▶ [Objective a]:
In the source excerpt below, condense the paragraph that begins "Another thing I realized while attempting a mockup" into a short bulleted list that keeps its main facts.

▶ [Source excerpt]:
The ability to edit the output of commands is particularly interesting to me, and represents the kind of ad hoc information organizing that we all do regularly.
I experimented some with this in Notes, and got it working a little bit, but working with CKEditor (that Notes is built on) was just awful and I couldn’t get anything to work well. Notes also has a very limited set of supported content (no images or links), which was problematic. Maybe it’s worth doing it from scratch (with ProseMirror or Slate?)
After I tried to mock this up, I realized that the underlying model is much too unclear in my mind. What’s this for? When is it for? What would a list of commands look like?
Another thing I realized while attempting a mockup is that there should be a rich but normalized way to represent pages and URLs and so forth. Often you’ll be referring to URLs of pages that are already open. You may want to open sets of pages, or see immediately which URLs are already open in a tab. A frozen version of a page should be clearly linked to the source of that page, which of course could be an open tab. There’s a lot of pieces to fit together here, both common nouns and verbs, all of which interact with the browser session itself.
Automation and scripting for your browser: make demonstrations for your browser, give it a name, and you have a repeatable script.
The scripts will happen in the browser itself, not via any backend or scraping tool. In case of failed expectations or changed sites, the script will halt and tell the user.
Scripts could be as simple as “open a new tab pointing to this page every weekday at 9am”, or could involve clipping information, or just doing a navigational pattern before presenting the page to a user.
There’s a huge amount of previous work in this area. I think the challenge here is to create something that doesn’t look like a programming language displayed in a table.
Sidekick is a sidebar interface to anything, or everything, contextually. Some things it might display:
- Show you the state of your clipboard
- Show you how you got to the current tab (similar to Navigational Breadcrumbs)
- Show you other items from the search query that kicked off the current tab
- Give quick navigation to nearby pages, given the referring page (e.g., the next link, or next set of links)

▶ [Data listing]:
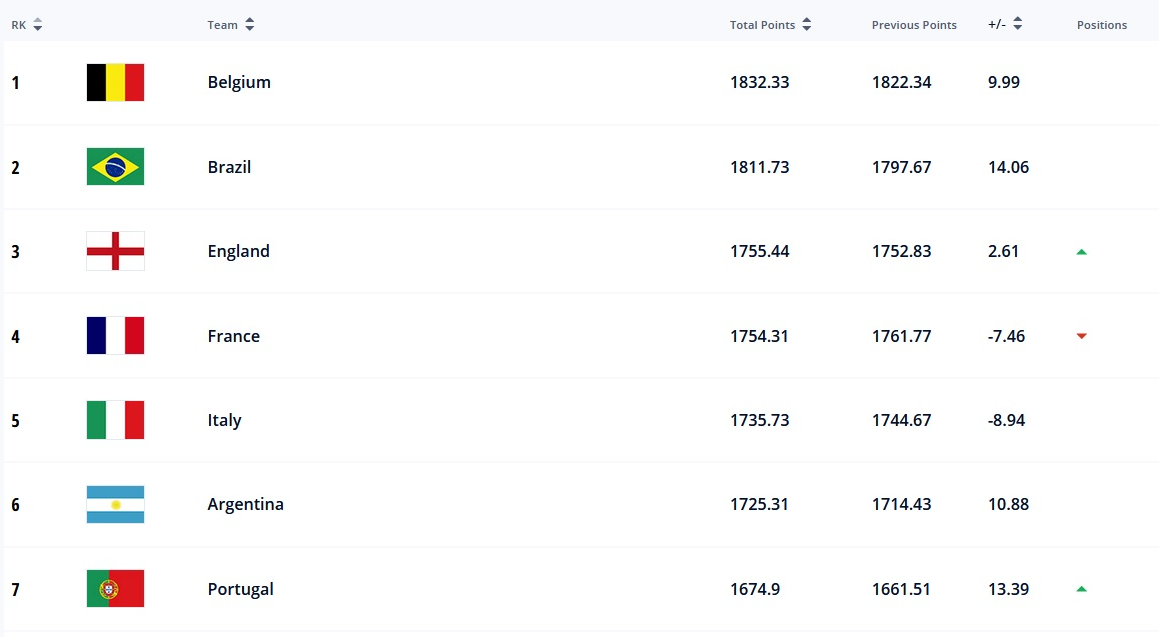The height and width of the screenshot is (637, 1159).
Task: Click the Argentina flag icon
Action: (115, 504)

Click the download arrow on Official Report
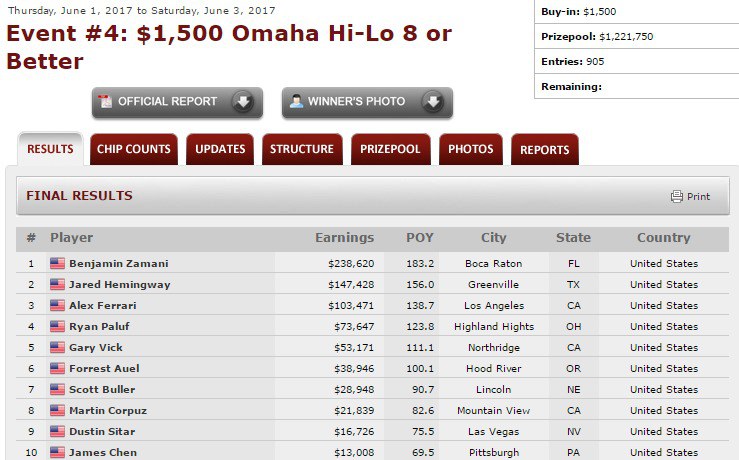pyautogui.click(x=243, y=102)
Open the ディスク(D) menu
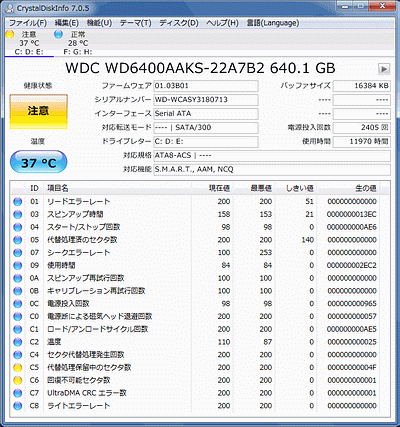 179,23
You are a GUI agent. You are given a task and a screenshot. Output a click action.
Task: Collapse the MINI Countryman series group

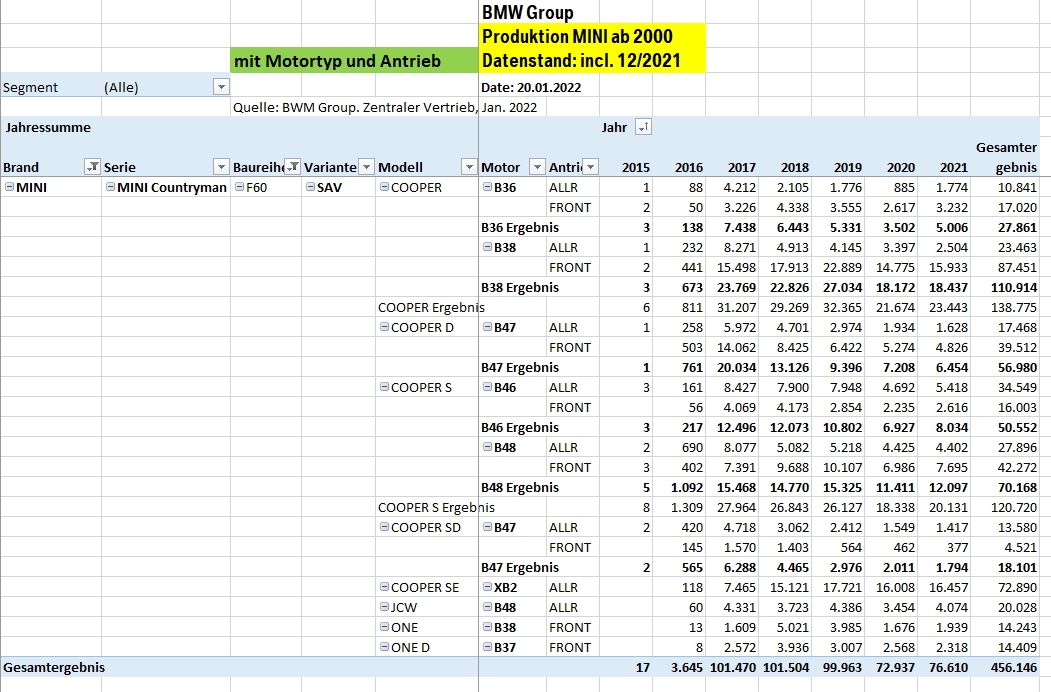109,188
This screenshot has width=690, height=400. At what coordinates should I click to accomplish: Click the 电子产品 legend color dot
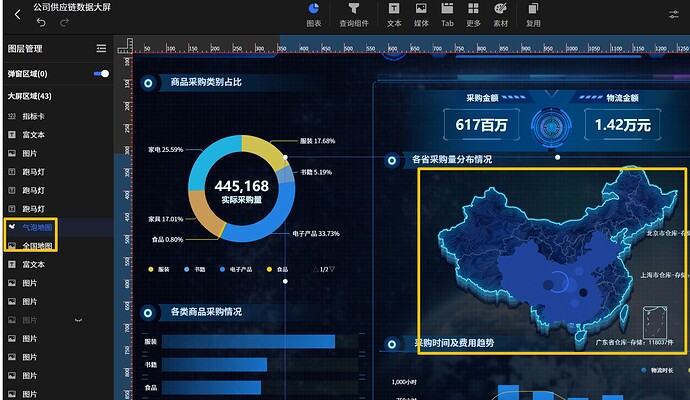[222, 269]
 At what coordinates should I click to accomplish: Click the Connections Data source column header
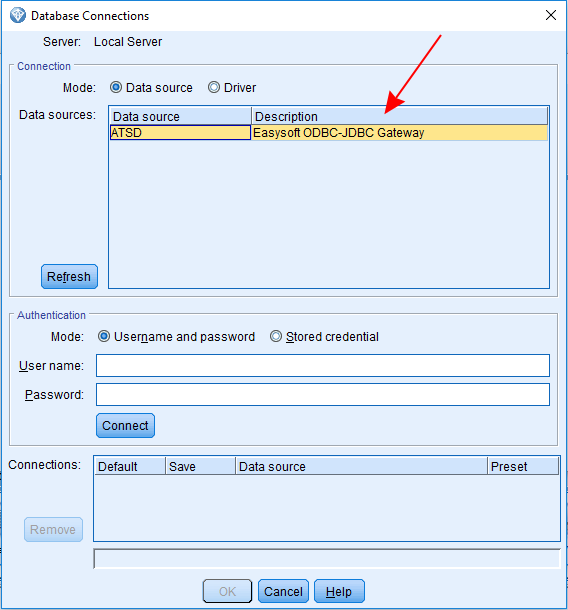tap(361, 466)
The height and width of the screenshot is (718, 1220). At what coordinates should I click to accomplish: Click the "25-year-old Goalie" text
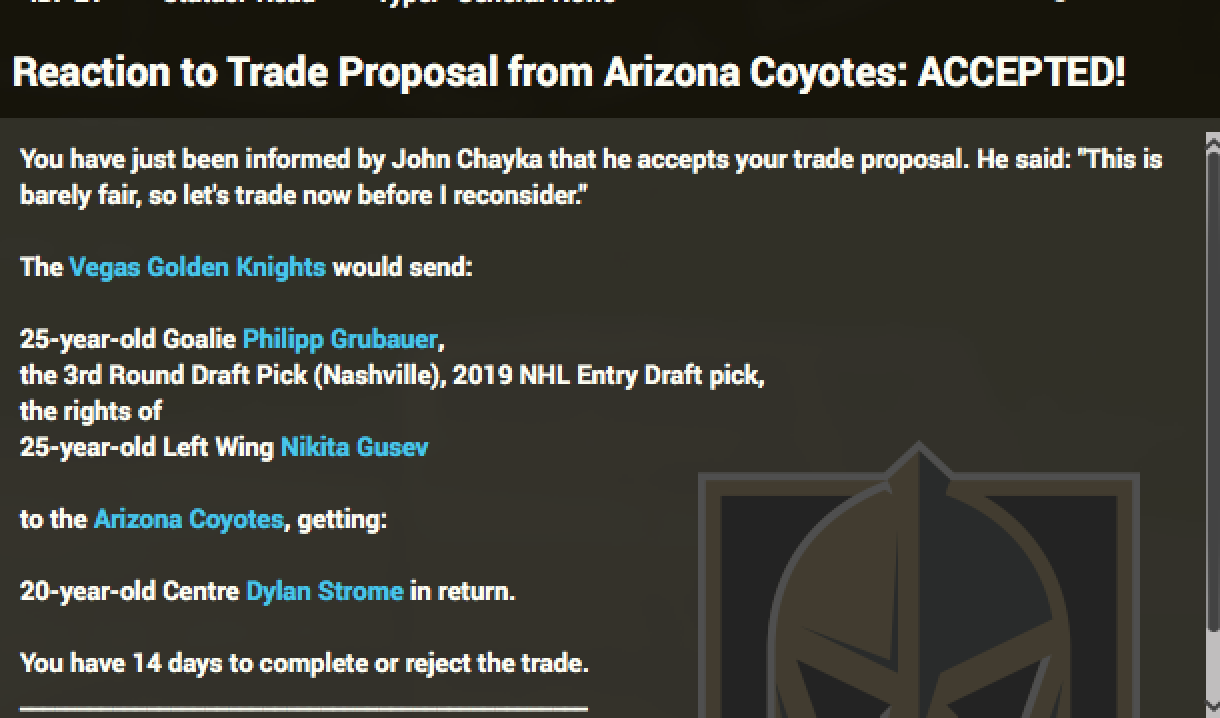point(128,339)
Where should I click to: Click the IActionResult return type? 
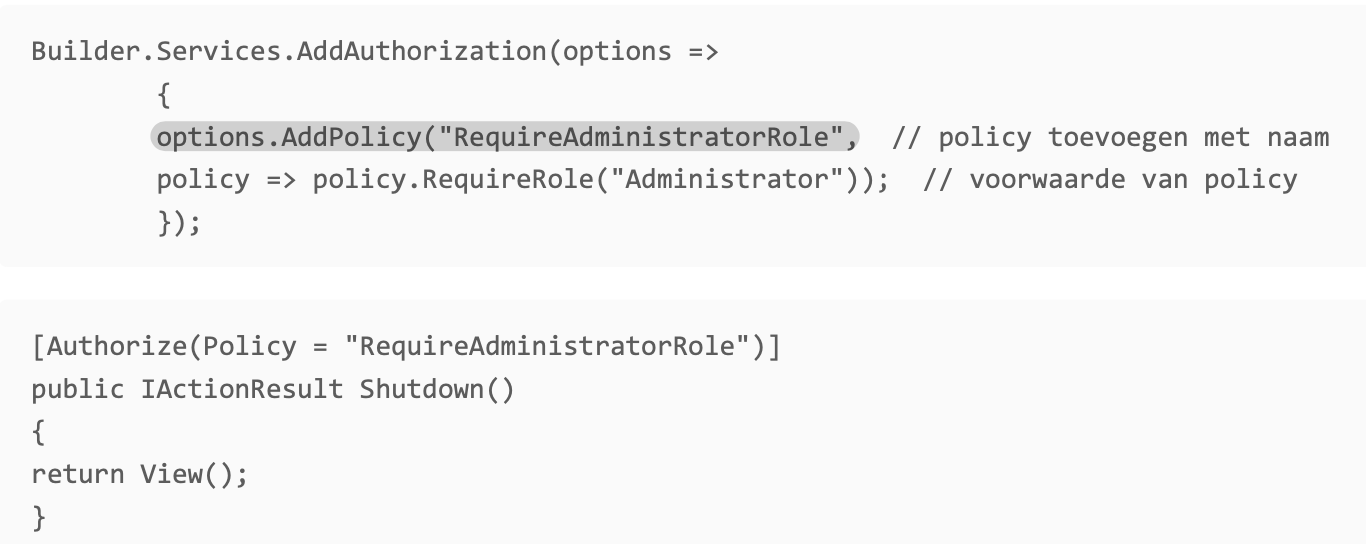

▶ [Objective b]:
Scale the part of the listing that opens with the line containing "source column header" and closes with the line containing "tap(361, 466)", and give only those lines again, requests included. Multiply every coordinate in the answers by 0.35, round to whole numbers with halves going up, and leave the pictures out.

▶ [Written response a]:
- Pages and URLs need a rich but normalized way to be represented.
- You will often refer to URLs of pages that are already open.
- You may want to open sets of pages or see right away which URLs are already open in a tab.
- A frozen version of a page should be clearly linked to its source, which could be an open tab.
- Many pieces must fit together here, both common nouns and verbs, and all of them interact with the browser session.

▶ [Written response b]:
 At what coordinates should I click to accomplish: Click the Connections Data source column header
tap(126, 163)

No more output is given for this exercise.